» Records to use:
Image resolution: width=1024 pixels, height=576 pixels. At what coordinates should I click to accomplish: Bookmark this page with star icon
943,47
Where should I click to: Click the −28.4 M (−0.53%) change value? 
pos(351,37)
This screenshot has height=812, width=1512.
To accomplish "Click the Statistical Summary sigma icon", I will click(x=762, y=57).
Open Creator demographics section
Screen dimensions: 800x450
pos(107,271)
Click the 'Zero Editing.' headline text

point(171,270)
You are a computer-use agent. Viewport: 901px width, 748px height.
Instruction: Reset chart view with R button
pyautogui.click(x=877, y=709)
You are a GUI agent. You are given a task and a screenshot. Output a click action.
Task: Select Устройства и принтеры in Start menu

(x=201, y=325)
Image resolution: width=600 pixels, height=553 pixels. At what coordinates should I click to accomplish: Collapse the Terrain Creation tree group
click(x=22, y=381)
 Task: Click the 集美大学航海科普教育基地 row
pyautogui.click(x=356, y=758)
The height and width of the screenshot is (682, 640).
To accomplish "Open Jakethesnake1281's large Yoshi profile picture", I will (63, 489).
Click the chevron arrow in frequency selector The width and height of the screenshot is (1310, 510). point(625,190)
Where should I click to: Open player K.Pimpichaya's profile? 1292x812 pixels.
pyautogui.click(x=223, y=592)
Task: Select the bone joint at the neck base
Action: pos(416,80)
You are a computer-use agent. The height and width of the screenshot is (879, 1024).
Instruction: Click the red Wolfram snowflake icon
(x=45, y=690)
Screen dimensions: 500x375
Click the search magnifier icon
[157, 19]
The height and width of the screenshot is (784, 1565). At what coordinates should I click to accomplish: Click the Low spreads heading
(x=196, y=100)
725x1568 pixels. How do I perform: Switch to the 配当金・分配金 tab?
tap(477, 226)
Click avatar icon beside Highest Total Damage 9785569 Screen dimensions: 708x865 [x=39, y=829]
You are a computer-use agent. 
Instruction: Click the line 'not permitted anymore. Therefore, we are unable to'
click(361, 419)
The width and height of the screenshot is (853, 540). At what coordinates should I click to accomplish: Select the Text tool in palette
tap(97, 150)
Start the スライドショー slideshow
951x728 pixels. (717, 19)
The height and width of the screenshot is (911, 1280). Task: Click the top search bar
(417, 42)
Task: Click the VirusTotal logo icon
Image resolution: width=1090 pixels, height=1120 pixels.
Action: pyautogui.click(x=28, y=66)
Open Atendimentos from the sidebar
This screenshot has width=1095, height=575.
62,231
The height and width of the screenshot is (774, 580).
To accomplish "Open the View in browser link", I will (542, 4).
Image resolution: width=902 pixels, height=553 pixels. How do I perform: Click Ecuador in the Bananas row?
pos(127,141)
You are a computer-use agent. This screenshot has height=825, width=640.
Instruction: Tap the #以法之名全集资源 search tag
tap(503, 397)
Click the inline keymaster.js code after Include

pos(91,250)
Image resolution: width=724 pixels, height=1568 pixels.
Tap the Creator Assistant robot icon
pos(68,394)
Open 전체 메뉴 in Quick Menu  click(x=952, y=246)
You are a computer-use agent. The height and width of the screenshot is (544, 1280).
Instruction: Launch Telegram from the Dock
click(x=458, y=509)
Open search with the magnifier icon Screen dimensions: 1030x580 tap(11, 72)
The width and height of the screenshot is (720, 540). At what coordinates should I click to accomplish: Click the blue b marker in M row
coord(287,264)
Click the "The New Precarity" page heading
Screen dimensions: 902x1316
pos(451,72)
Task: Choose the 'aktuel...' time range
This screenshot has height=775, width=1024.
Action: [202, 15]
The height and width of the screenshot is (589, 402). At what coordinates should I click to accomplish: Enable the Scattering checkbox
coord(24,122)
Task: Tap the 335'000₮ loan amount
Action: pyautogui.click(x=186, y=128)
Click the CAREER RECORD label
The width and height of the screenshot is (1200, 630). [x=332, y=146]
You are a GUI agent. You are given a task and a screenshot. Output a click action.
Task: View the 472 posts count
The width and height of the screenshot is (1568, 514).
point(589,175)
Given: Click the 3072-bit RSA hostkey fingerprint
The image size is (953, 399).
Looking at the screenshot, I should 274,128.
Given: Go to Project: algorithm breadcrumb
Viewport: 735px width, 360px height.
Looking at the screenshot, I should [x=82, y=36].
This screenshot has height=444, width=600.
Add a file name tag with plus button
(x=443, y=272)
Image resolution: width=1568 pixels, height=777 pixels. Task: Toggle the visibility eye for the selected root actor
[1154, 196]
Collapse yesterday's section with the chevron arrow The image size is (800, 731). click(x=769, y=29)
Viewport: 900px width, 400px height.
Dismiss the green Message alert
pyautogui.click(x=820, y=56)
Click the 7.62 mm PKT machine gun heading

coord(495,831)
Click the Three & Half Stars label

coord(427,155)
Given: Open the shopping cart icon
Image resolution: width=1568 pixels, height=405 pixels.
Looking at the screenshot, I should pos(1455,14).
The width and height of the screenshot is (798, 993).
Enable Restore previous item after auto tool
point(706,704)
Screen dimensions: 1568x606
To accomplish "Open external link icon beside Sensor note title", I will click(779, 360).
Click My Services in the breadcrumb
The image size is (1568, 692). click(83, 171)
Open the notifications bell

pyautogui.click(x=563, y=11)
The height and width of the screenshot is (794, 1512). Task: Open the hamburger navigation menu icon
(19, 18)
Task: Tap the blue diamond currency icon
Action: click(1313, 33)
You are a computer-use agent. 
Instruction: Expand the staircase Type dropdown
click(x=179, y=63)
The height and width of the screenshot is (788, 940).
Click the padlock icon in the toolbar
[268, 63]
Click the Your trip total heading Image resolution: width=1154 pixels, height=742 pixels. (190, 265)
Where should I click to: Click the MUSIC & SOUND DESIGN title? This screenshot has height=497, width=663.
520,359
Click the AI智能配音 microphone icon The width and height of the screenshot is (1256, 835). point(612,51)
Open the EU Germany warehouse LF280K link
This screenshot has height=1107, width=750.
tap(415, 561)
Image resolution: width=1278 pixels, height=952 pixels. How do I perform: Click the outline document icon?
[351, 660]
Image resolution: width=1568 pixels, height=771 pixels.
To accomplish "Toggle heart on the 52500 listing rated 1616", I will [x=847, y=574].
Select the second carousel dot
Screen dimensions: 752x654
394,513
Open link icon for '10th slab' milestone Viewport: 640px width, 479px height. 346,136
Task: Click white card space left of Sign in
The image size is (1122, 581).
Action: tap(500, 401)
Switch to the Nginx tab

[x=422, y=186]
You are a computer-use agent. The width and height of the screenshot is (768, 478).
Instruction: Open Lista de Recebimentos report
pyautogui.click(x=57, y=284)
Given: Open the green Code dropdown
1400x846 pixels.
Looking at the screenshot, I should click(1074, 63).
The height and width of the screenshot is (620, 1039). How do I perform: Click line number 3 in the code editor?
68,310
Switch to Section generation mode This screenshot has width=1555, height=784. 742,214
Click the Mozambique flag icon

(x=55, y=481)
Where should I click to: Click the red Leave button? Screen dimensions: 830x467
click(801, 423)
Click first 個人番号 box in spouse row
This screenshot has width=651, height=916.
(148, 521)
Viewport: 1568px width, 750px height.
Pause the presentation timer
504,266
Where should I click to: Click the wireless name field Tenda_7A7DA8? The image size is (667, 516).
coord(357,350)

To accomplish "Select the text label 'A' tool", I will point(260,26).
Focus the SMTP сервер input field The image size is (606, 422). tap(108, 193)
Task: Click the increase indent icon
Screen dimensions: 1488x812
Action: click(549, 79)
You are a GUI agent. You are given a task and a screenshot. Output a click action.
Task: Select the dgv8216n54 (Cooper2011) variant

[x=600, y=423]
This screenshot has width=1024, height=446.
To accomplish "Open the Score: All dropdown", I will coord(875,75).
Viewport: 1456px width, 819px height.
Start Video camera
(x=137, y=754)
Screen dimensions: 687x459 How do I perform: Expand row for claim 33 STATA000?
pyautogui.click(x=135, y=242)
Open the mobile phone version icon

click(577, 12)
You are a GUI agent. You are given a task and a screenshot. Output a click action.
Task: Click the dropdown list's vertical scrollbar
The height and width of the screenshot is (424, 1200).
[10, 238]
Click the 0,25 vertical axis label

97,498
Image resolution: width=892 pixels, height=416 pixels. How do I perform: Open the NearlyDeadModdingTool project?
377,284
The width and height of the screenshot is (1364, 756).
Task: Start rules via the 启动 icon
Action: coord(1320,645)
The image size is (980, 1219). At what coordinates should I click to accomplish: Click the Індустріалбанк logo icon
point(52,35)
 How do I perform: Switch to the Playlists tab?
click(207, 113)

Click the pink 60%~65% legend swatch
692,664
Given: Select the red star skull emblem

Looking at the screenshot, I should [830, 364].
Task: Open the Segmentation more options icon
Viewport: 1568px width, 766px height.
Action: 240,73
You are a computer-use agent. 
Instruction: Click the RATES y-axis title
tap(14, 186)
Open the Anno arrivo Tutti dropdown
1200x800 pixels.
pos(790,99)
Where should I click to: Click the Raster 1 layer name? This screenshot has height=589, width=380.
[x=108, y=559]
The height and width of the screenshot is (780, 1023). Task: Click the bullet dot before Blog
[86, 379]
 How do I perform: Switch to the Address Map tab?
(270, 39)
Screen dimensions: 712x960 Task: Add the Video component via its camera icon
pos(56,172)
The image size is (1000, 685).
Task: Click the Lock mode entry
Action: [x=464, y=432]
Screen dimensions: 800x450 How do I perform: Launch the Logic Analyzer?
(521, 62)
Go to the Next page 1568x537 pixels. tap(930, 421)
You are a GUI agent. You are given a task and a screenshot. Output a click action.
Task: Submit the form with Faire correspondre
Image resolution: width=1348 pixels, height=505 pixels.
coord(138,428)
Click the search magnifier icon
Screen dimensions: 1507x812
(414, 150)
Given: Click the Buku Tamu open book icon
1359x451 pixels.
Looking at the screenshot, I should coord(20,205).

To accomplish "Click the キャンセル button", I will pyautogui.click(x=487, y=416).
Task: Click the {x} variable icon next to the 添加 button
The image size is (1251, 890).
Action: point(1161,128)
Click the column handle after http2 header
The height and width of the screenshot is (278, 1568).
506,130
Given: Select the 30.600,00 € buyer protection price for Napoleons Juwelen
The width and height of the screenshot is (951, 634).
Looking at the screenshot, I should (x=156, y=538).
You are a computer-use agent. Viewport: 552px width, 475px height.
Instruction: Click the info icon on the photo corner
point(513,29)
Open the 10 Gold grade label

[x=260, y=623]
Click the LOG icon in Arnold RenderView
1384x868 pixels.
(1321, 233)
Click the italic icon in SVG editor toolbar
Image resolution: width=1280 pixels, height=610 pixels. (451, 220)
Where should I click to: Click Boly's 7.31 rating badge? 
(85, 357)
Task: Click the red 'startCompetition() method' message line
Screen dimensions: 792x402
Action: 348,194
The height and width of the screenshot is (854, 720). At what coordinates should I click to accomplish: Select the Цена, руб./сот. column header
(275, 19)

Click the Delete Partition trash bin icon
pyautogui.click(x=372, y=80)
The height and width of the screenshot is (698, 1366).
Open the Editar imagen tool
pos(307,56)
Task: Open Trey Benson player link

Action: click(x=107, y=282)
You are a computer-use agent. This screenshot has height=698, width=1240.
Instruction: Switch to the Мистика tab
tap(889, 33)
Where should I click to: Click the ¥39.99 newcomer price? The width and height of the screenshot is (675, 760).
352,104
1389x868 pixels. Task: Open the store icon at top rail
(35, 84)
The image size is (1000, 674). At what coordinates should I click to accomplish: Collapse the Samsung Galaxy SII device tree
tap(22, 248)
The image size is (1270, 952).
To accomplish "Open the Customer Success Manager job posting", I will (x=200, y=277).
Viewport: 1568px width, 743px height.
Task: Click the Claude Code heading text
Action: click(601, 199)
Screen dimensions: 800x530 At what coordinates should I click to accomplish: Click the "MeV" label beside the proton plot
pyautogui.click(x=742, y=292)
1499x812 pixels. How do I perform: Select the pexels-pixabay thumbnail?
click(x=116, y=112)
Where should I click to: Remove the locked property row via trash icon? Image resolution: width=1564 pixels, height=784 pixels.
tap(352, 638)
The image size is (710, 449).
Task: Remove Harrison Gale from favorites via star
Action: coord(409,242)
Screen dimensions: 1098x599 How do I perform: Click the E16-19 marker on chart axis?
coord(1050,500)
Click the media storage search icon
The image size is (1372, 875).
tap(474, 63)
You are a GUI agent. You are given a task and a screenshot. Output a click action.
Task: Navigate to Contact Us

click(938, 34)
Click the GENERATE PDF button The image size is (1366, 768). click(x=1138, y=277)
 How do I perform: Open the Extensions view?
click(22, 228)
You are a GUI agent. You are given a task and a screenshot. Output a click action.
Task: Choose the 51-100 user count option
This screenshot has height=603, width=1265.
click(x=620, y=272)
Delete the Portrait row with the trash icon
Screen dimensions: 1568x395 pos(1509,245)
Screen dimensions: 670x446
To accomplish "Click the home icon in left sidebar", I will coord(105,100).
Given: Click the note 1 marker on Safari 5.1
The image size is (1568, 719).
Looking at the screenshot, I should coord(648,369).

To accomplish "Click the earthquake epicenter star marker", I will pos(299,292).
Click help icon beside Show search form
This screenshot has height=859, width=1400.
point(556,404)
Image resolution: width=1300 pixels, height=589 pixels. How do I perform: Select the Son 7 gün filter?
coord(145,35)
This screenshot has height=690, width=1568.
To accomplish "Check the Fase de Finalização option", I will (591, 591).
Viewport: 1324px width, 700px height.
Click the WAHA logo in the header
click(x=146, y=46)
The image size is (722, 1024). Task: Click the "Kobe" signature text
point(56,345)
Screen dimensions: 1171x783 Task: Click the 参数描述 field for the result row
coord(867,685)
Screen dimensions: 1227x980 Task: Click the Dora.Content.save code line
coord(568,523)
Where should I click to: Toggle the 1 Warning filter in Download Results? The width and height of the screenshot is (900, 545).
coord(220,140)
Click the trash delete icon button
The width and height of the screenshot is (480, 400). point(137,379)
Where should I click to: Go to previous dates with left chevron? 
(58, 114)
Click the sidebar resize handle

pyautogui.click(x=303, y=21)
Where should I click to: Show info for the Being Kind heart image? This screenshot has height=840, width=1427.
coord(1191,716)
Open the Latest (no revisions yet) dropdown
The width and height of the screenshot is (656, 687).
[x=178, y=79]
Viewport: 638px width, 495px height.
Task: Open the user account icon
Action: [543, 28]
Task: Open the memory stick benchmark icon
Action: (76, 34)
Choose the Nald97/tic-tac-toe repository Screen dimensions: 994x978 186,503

» What you will do: Each line from the top of the material above through the line with "Open Creator demographics section" must be echoed exactly, and no other line.

» Response for this exercise:
Image resolution: width=1024 pixels, height=576 pixels. At what coordinates should I click to accomplish: Bookmark this page with star icon
943,47
Where should I click to: Click the −28.4 M (−0.53%) change value? 
pos(351,37)
This screenshot has height=812, width=1512.
To accomplish "Click the Statistical Summary sigma icon", I will click(x=762, y=57).
Open Creator demographics section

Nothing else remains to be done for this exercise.